Tim Hunter - Soaring high

4 minutes read
Posted 8 November, 2023
Tim with wife Jane

Tim with wife Jane

Tim Hunter always wanted to fly and fly high he did, not only in airplanes but in a 40-plus year tourism and aviation career.

Raised in Dunedin, the son of an Otago University Professor of Medicine, Tim went to boarding school at 11, first Waihi, then Christ’s College.

He loved the outdoors, tramping, rock climbing, kayaking and mountaineering, as an instructor for the College’s fifth form Venture Group.

“I’d always loved aircraft and wanted to become a licenced aircraft engineer, but my father insisted that university come first. When I got there, I got a job in a gas station and secretly started learning to fly.” Working weekends funded flying lessons, just $22 an hour with an instructor and $11 solo. By his second year at uni he had his private pilot’s licence, his father by now well aware he’d lost the battle.

Clocking up his flying hours in Auckland while working on the ground for Air New Zealand, Tim gained his commercial pilot’s licence and multi-engine ratings in 1982.

His dad was right in one respect. A BA Honours in Economics got him into Air NZ’s graduate training programme, from where he advanced to the airline’s planning division, specialising in route planning and budgeting.

During restructuring in 1984, Tim took leave without pay and worked for Aviation Corporation, agents for Beechcraft aircraft, selling aircraft for corporate travel and air ambulance work. “I was also involved in aircraft trading and got to fly in many different planes around NZ.” He sold 11 one year.

In 1984 Tim also moved to Wānaka to work for Aspiring Air, flying to Milford, Mount Aspiring and Mount Cook, including “the goose count” for the Department of Internal Affairs. “We flew at low level down high-country valleys with an observer from the Department who counted the geese,” he grins.

Returning from a 1980s air ambulance flight to Dunedin, he landed at Cromwell to drop the nurse to the hospital. “I saw two hitchhikers on the roadside waving a ‘to Wanaka’ sign so I beckoned them over and had them in Wānaka in less than 10 minutes.

“Pete and Cindy from San Francisco sent me a postcard addressed ‘Tim the Pilot, Lake Wanaka, New Zealand’ and it got to me. They dined out on that story for years.”

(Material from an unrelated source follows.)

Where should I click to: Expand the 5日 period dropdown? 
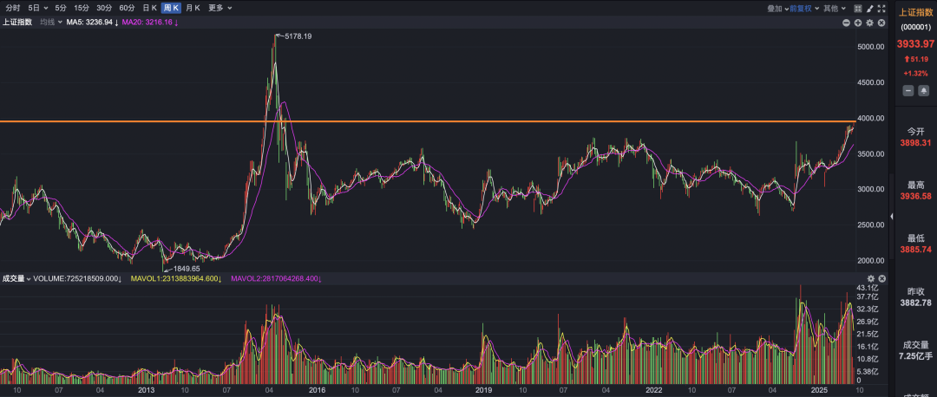36,8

Turned down as an Air NZ commercial pilot because he wore glasses, Tim joined Mount Cook Group as planning executive, moving through to top management roles over 14 years. This included management of the Mount Cook Landline’s national fleet of 150 buses. By 1997, he was group marketing manager. “It was a fantastic company to work for.”

He then became NZ Tourism Board regional manager for USA and Europe, later general manager – operations. Based in Wellington, he managed the board’s 13 overseas offices and directed the trade marketing programmes. He was on the executive team that developed the 100% Pure NZ campaign in 2000. It was a big success, with NZ tourism later boosted greatly by The Lord of the Rings trilogy and the America’s Cup.

There was much air travel, although Tim wasn’t at the controls for what was probably his most hair-raising flight. He was a passenger on a Aerolineaous 747 flight from Argentina to New York which got caught in a massive lightning storm lasting over an hour.

“I really thought I might meet my maker that day.” The pilot tried to fly around the storm but couldn’t so flew through it. “The inside of the plane was lit up with continuous blue light. The plane was rolling and shaking and there was a lot of screaming. The captain came down the spiral staircase after the storm to a nearby galley and chained smoked about two packets of cigarettes. God bless the 747!”

Two months before the 2011 Christchurch earthquake, Tim became CEO of Christchurch Canterbury Tourism, expecting to be promoting a vibrant city and region. However, after the earthquake he found himself on national TV urging people not to visit the city. “That role was my biggest challenge. Christchurch was seriously broken, and we had to do all we could to keep our main visitor attractions operating and re-establish core services.”

He’s just finished seven years as boss of Southern Discoveries in Queenstown, where he had supportive owners, a focused management team and strong sense of purpose. “I’m very proud of what we’ve achieved.”

While he’s technically retired, Tim’s still finishing a few projects for Southern Discoveries and remains on the Milford Sound Tourism Board and is a Dunedin Airport director.

A keen road cyclist he’s looking forward to more of that, time with wife of 37 years Jane, and their three adult children, while also enjoying fishing from his holiday house in Twizel.